We’re often informed, in terms that suggest outraged common-sense, that if a corporation is owned largely by traders rather than investors, by people or institutions that are holding on to its equity only for a quick turn-over, then the corporation is headed for trouble.
In 2008, two law professors wrote that short-term (or “activist”) shareholders pose a difficulty for legal theory, because they “push for corporate strategies that they believe will temporarily inflate stock prices.”
These professors, Iman Anabtawi (of UCLA Law) and Lynn Stout (of Cornell), concluded that “the rules of fiduciary duty traditionally applied to officers and directors and, more rarely, to controlling shareholders should be applied to activist minority investors as well,” [in order to force a longer term perspective upon them, apparently.]
More recently, in 2013, Steven Pearlstein, a business and economics columnist with The Washington Post, has contended that “the cult of shareholder value wrecked American business,” precisely via this allegedly disastrous short-term focus by many of those shareholders seeking immediate value.
Further, this way of looking at the woes of the corporate world can from unexpected quarters. In May 2015, the CEO of BlackRock complained that corporate leaders are using share buybacks to keep short term traders happy rather than investing in the “innovation, skilled workforces or essential capital expenditures necessary to sustain long-term growth.” This may have come as a surprise to some because Larry Fink’s BlackRock isn’t all that long termist in its own practices.
Enter Anderson
This almost ubiquitous long-versus-short frame received some acute criticism recently from Robert Anderson IV, of Pepperdine University School of Law, the fellow pictured above.
Anderson’s point, put briefly, is that a difference between the long-term and the short-term value of a single corporation’s stock is unsustainable, because if it did exist, arbitrage would destroy it.
For example, suppose (as is one implication of Funk’s letter) that research-and-development expenditures are an investment that increases value for the long-term investors but not for the short-term traders. Then suppose that a company, XYZ, increases its investment in a wisely-chosen course of R&D. This should depress the “short term” value, and thus, given the presumptions of this frame, should depress the price day-to-day. But that would create an arb opportunity, and those long-termers would snap it up. Their activity in snapping it up would constitute an increase in demand, raising the price.

- Dataset extract:
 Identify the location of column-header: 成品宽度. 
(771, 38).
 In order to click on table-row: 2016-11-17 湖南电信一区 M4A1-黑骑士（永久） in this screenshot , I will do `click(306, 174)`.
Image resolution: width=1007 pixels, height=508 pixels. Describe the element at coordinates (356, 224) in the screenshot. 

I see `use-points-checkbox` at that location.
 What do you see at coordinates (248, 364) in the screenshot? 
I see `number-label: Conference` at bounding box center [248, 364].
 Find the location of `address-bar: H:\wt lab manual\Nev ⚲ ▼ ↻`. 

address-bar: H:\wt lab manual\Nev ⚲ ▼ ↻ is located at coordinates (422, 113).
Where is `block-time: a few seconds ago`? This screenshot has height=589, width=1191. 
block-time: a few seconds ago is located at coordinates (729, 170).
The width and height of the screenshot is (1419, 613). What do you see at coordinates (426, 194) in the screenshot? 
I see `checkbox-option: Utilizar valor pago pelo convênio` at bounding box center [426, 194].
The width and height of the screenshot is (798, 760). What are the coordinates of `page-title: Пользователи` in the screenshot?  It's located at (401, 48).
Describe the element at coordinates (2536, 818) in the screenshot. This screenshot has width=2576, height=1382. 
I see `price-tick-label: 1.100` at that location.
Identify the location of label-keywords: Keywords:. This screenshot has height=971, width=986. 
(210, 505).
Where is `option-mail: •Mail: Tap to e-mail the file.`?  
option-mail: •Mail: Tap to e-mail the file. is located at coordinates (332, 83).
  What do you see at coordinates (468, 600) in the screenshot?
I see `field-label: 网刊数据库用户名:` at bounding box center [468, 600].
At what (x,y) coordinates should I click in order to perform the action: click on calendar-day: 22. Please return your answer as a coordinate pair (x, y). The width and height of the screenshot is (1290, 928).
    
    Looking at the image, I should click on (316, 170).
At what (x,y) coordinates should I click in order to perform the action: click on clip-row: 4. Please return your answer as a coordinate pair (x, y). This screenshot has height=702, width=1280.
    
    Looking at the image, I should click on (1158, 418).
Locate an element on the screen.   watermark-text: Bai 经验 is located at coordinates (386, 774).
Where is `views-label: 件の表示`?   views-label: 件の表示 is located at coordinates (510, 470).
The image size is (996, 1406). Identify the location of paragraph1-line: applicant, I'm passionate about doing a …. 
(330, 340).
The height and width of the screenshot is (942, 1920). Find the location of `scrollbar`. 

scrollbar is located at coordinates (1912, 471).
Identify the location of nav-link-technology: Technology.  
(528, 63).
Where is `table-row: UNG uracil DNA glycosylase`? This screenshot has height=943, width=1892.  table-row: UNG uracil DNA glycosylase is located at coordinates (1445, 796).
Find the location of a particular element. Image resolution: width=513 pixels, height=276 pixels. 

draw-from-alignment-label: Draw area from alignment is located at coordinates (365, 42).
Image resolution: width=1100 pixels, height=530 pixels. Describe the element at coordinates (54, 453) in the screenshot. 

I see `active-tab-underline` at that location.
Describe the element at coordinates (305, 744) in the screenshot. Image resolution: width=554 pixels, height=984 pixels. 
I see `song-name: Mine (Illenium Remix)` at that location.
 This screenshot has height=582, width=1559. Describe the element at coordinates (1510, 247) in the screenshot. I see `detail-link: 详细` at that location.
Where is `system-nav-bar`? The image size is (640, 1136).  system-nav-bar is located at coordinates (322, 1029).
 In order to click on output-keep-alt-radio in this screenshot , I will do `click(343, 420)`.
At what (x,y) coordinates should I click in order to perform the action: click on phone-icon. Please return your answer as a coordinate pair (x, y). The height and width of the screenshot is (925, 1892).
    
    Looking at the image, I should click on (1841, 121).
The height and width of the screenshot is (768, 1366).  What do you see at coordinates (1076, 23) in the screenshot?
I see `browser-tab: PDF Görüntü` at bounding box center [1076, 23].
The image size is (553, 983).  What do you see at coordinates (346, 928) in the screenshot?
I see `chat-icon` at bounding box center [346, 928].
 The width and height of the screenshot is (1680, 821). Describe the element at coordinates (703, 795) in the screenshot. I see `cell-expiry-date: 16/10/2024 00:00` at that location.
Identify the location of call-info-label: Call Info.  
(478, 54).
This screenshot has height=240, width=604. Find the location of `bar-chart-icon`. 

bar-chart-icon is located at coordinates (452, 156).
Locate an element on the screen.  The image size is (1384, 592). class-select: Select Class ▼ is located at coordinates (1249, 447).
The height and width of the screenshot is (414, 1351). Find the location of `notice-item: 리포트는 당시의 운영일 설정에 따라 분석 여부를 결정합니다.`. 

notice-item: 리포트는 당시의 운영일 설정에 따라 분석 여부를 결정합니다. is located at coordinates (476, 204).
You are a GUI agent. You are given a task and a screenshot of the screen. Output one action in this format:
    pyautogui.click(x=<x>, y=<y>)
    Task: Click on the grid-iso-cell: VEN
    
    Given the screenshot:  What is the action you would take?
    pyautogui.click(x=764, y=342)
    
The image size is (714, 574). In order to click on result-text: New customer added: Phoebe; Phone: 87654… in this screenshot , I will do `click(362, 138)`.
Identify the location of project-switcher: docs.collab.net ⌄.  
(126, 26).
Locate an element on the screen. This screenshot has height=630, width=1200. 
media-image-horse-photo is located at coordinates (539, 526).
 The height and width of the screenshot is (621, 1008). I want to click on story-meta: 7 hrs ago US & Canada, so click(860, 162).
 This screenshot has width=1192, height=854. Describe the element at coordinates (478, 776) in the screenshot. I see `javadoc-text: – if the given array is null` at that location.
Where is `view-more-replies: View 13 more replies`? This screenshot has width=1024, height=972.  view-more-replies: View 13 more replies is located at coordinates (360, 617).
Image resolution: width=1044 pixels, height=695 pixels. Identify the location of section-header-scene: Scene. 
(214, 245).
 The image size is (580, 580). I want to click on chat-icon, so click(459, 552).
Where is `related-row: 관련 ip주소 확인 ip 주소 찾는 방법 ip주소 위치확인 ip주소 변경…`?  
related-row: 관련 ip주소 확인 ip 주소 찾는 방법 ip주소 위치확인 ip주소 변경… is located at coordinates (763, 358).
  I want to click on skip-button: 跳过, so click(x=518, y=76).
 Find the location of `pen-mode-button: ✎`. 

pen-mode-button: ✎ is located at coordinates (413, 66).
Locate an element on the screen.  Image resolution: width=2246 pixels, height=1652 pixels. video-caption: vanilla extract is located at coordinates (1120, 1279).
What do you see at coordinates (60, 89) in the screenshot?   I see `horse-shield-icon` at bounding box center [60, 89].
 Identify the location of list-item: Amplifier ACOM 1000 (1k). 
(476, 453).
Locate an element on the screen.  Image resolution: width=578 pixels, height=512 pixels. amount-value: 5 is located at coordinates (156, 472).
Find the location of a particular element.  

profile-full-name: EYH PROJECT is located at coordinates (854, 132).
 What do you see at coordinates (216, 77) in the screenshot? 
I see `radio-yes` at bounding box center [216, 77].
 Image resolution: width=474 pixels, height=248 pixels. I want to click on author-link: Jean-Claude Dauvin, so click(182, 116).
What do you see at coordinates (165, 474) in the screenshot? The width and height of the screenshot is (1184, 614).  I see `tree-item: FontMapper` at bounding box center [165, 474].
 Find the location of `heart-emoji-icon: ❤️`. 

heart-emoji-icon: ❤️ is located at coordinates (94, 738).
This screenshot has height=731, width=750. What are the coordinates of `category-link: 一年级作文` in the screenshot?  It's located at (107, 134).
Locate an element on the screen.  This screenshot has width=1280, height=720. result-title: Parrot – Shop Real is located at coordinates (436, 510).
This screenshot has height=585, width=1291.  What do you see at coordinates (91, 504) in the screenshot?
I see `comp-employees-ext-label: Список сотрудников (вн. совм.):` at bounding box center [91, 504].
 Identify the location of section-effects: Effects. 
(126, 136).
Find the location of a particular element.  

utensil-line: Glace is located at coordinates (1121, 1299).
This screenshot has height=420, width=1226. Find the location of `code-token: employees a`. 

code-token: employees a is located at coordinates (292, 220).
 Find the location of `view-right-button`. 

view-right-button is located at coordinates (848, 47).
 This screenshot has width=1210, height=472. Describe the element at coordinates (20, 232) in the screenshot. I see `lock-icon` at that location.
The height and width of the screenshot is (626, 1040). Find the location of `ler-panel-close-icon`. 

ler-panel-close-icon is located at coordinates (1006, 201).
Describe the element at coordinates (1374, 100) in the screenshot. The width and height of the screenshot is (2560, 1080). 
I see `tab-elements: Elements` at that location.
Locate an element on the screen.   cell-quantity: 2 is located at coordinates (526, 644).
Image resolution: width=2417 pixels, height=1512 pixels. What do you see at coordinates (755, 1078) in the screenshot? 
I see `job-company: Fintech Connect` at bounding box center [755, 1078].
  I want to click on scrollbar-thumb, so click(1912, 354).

- Required work:
A. In the passage on short-termism, which law school is Robert Anderson IV with?
B. List every institution or organization named in the passage on short-termism.
C. Carry on the passage on short-termism, starting right after its final sentence.

- Task-by-task results:
A. Pepperdine University School of Law

B. UCLA Law, Cornell, The Washington Post, BlackRock, Pepperdine University School of Law

C.
In other words, the actual day to day price reflects on its demand side a composite of all the differing reasons there are for valuing a stock, at any time horizon, insofar as those reasons are active in the marketplace, and the attempt to posit two differing markets by time horizon is fatuous.
Yes, Anderson acknowledges the existence of inefficiencies, and the “behavioral” research on them. But the fact that arbitrage doesn’t work seamlessly and instantaneously doesn’t save the long-versus-short frame. Those who work within such a frame “rarely, if ever, articulate the specific mechanism by which stock prices will differ in the short term from those in the long term.” The question they don’t and apparently can’t answer is, specifically: what are the specific biases in information processing that cause investors to over-react to some events and under-react to others?
Predictable of the Divergence
A separate but closely related point Anderson makes is that even if there is a difference between value from the PoV of a long-term investor and value from PoV of the short-termist, it isn’t obvious that this difference would be predictable to those short-term investors, so we can’t infer that they would be in a position to advocate for those pump-it-up policies. It isn’t obvious for example, that short-termism leads to underinvestment in R&D. Anderson quotes work by Bebchuk and Stole explaining how short-term managerial perspectives can under certain circumstances lead to over rather than under investment in long-term projects.
If that sounds counter-intuitive, consider the possibility that a management may increase investment in such a project as a signal to the market, and that this signaling may be affected by the fact that a certain sort of project is ‘hot’ this month. Thank goodness for the short-term traders who would sell or short a stock whose fate was in the hands of captains sending out such misguided though long-termist signals.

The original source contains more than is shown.